Make a chalkboard at home. You can buy special paint so you can paint one right on the wall. Give your child some chalk and encourage him to use letters in his drawings. Using the home chalkboard will give him a positive association with the one in his classroom.

Finger painting

Handwriting with a fixed number of letters that need to be formed in a certain way can be confining. An outlet for free form exploration of shapes and colors is important. Finger painting is fun, therapeutic and a chance to be messy!

Sculpture

Fitting letters inside the lines involves special relationship skills. Sculpture will help your child explore representation in 3-D. This can be helpful in developing a sense of space and how it can be used.

The Jungle Gym

Writing involves a certain amount of hand strength and grasping techniques.
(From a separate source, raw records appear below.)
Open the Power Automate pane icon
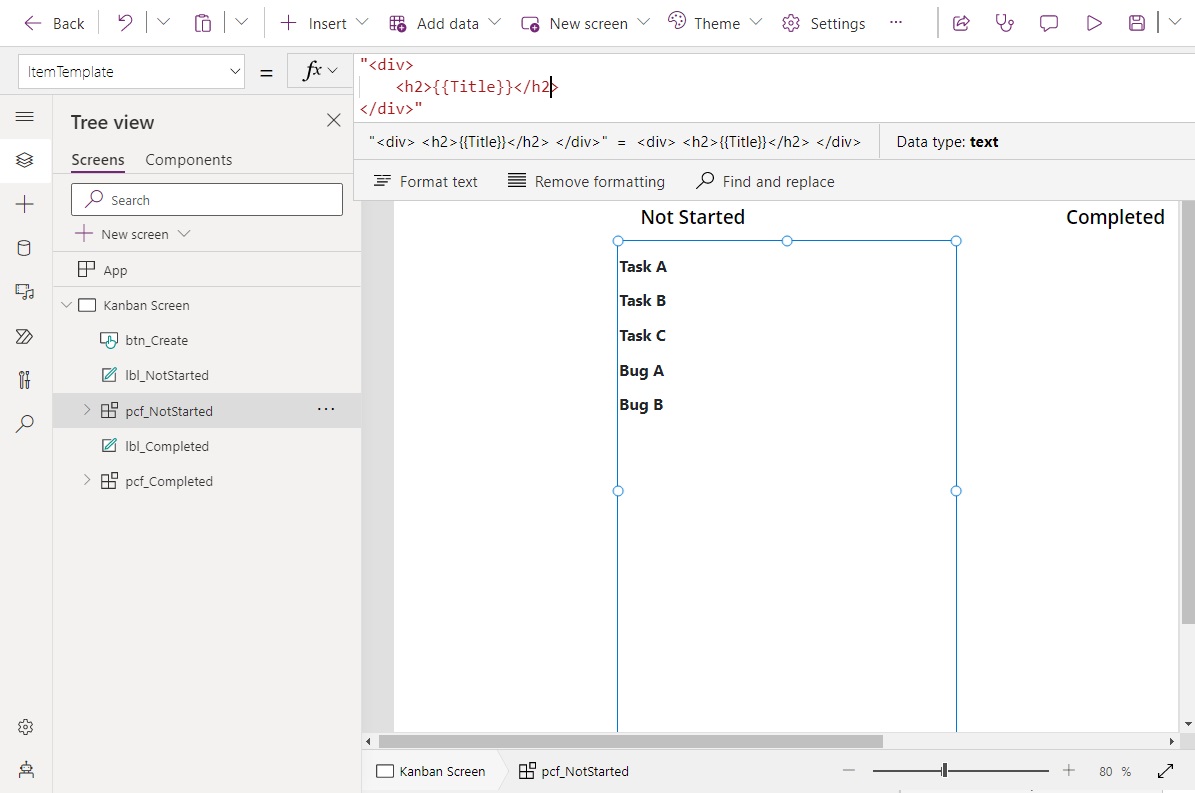 (x=25, y=336)
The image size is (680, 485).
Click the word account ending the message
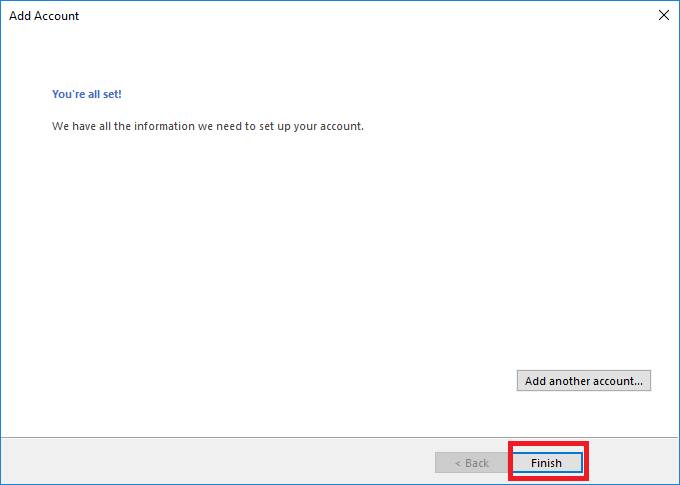tap(342, 127)
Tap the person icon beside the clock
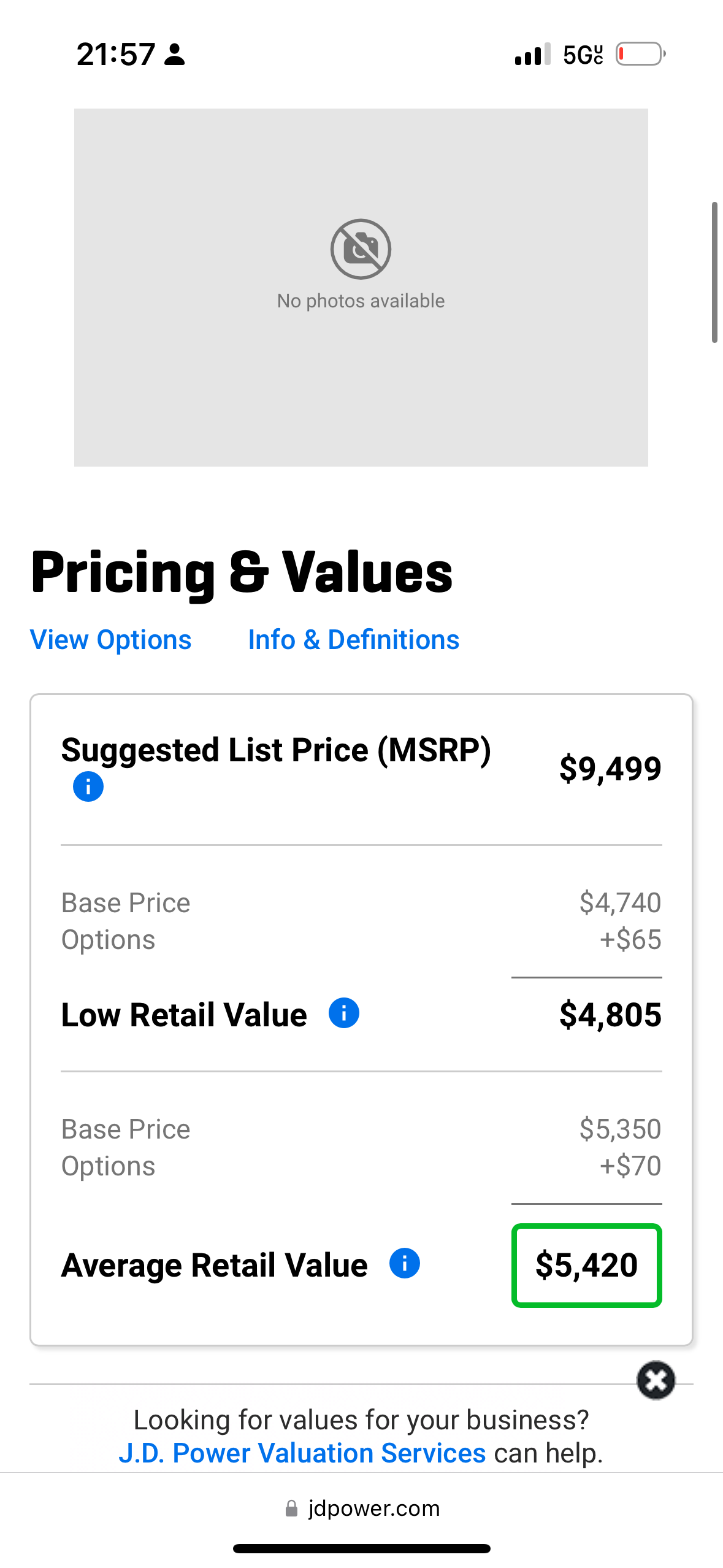 [x=175, y=55]
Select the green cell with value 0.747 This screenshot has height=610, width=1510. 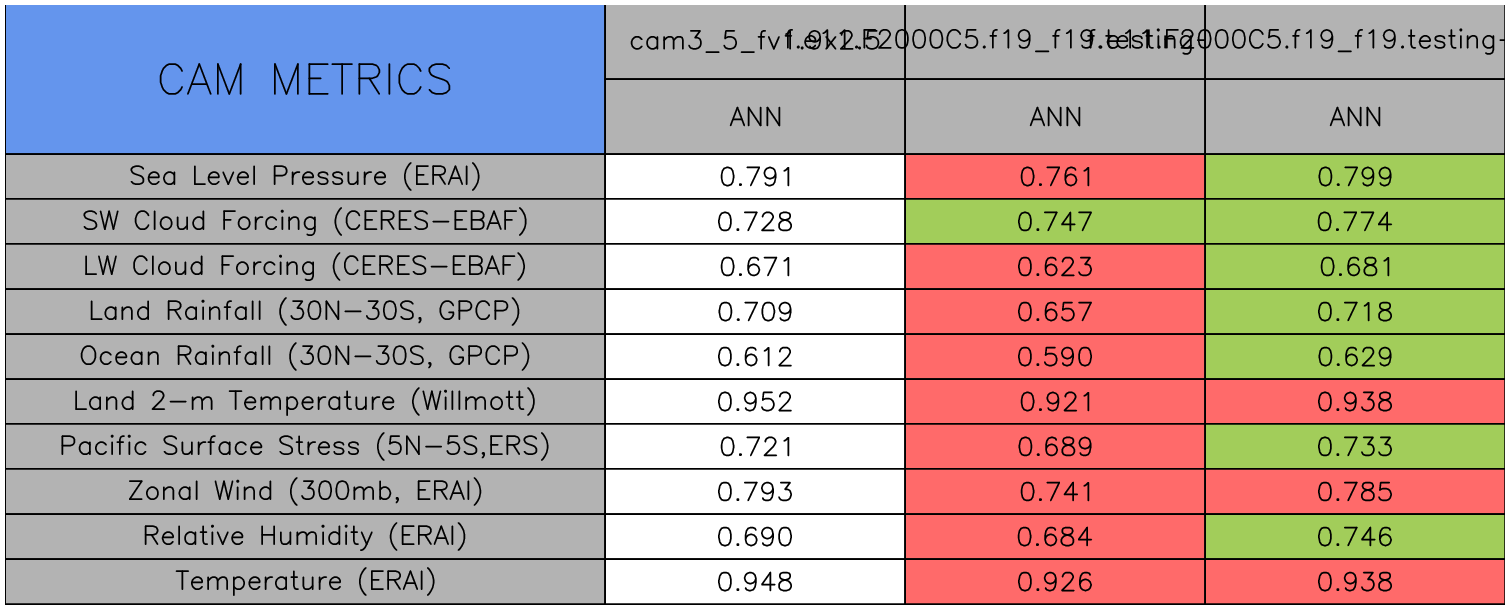1055,222
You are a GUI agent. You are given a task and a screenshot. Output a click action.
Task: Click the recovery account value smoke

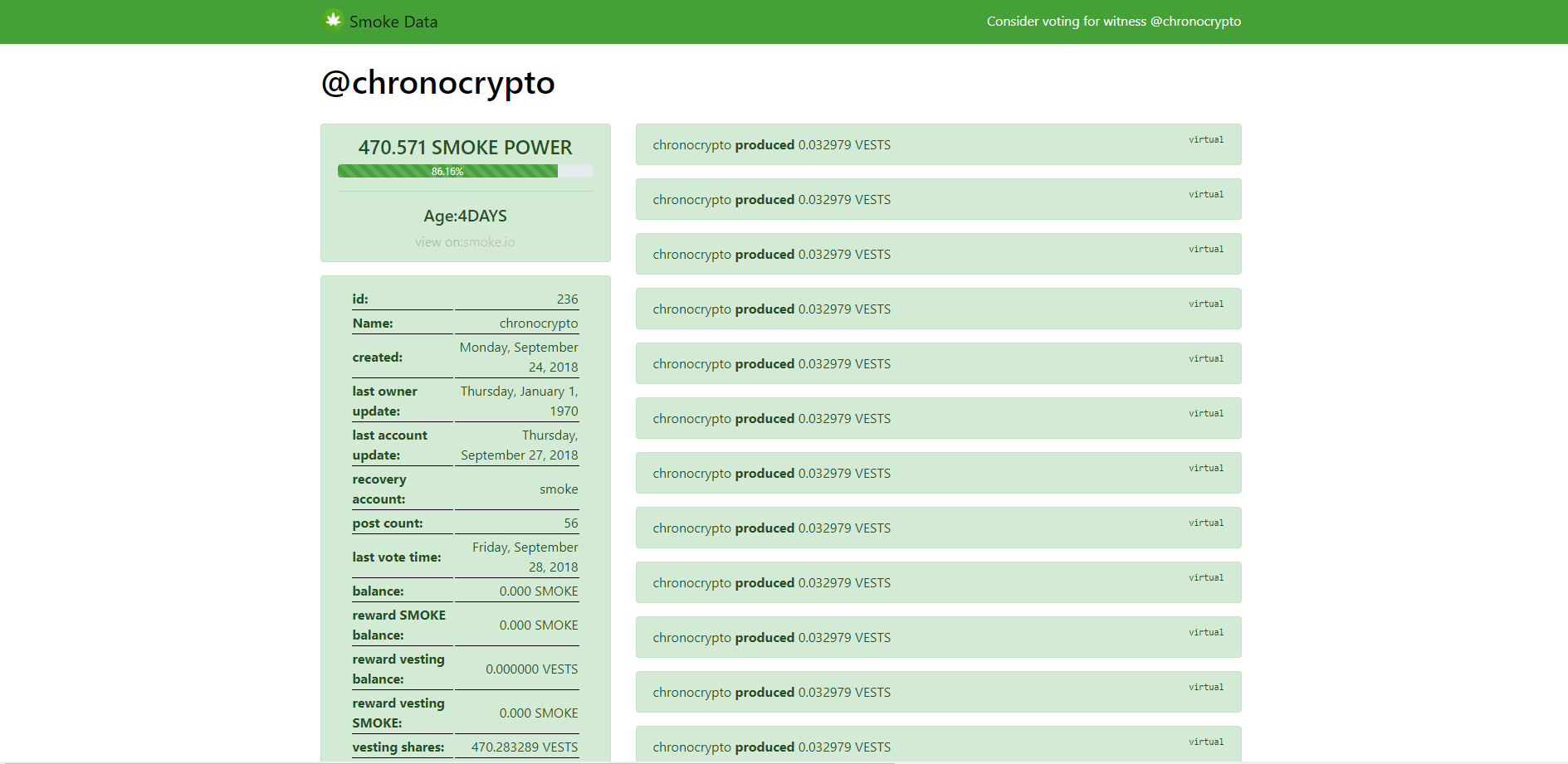click(x=559, y=489)

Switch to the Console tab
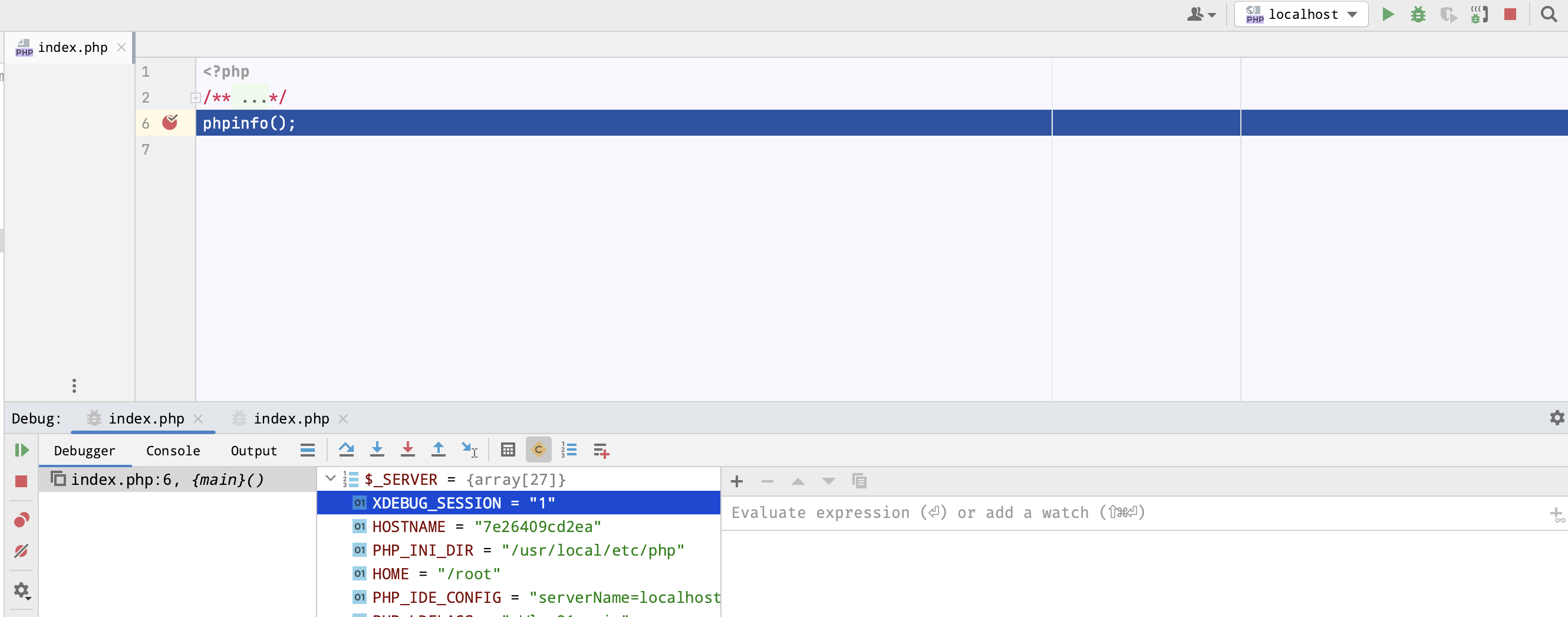click(173, 450)
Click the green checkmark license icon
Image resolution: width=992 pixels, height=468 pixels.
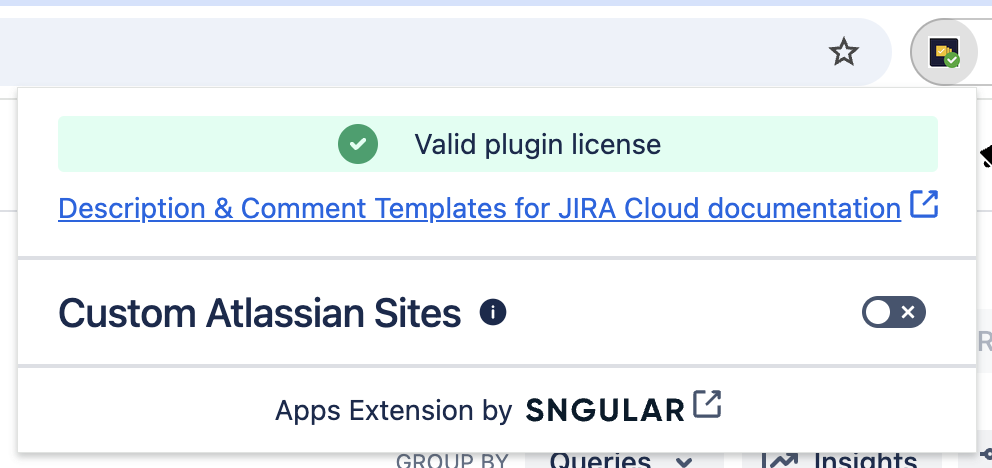point(357,144)
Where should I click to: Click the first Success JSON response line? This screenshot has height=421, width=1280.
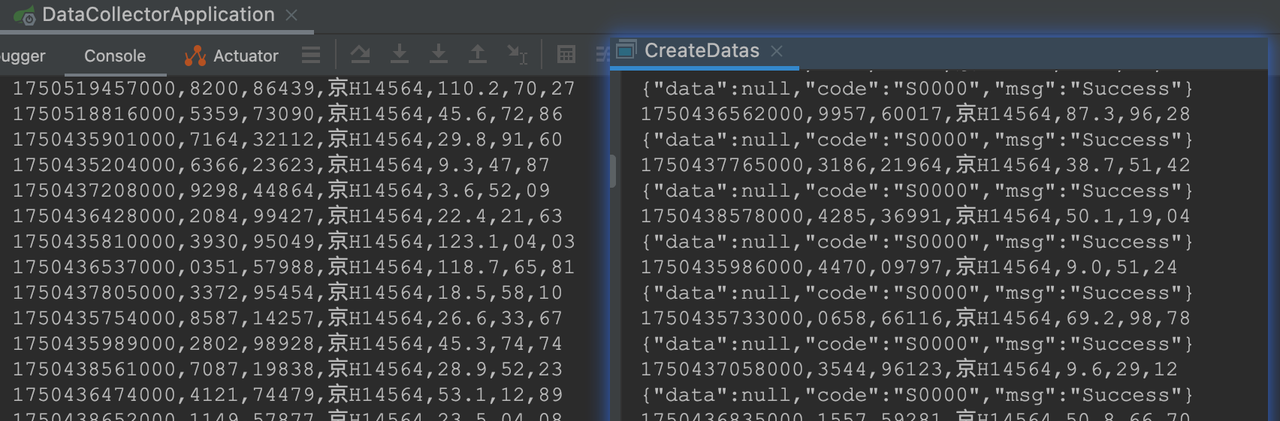[916, 88]
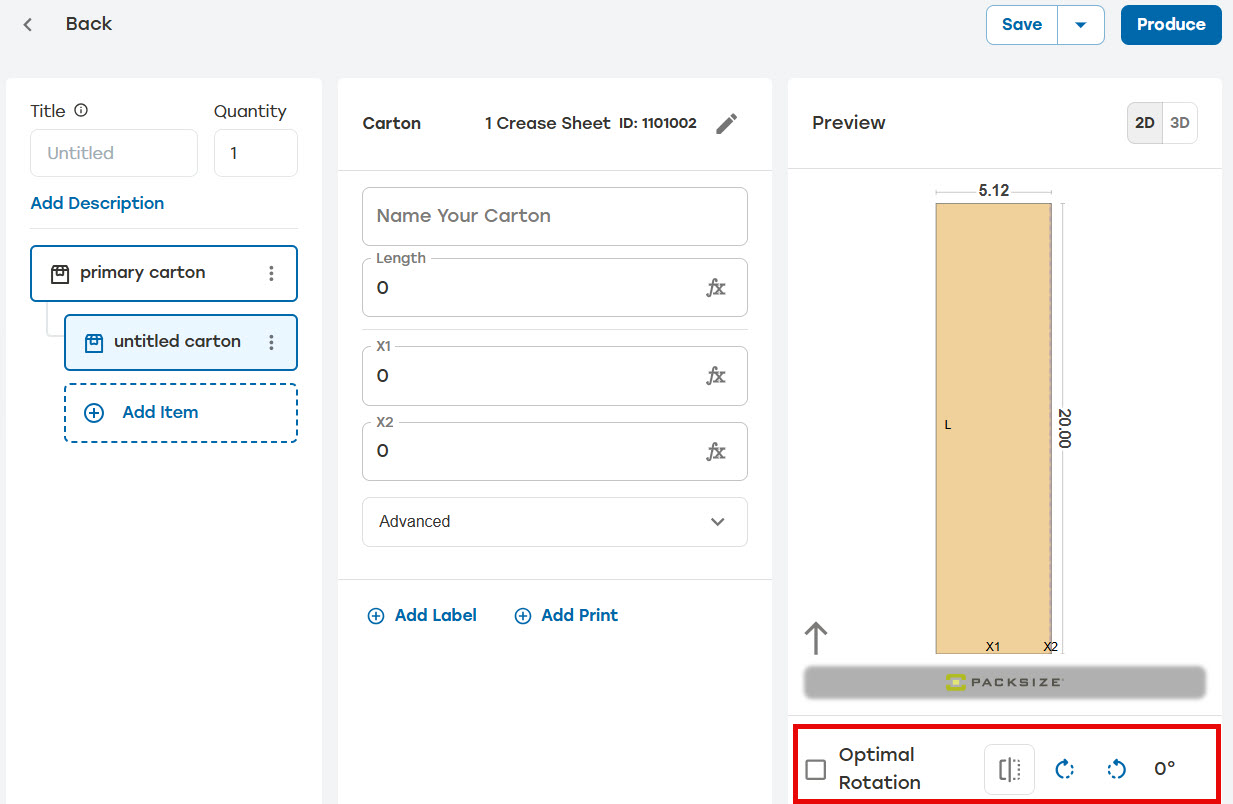Enable the Optimal Rotation checkbox
The width and height of the screenshot is (1233, 804).
[816, 769]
Hanging and swinging are natural, fun ways to develop these capacities. The finger coordination necessary to hold a pencil is easier when foundational strength and dexterity is well developed.

Trace It!

Following lines or connecting dots is a great way to strengthen the basic motor skills present in handwriting. Have your child trace shapes from a book. Have your child close his eyes, grasp an object in his hands, then try to draw it on paper without ever seeing it.

Rhythmic writing

A great exercise for practicing cursive letters one at a time. Using your home chalkboard, have your child write the cursive letter 'e' connected continuously. He should keep his feet firmly planted and write the letters from as far as he can reach on the left to as far as he can reach on the right. Then, on the next line, give him another letter. In time you can give him multiple letter turns and eventually whole words.

The Constant Slant

It's better to incorporate the actual slant into the writing style right from the beginning. If your child gets what that letter should look like but has trouble with the cursive slant, get some cursive practice paper with the slant indicated by faint diagonal lines. You can find it in the store or you can make it yourself (just make one original and then photocopy it).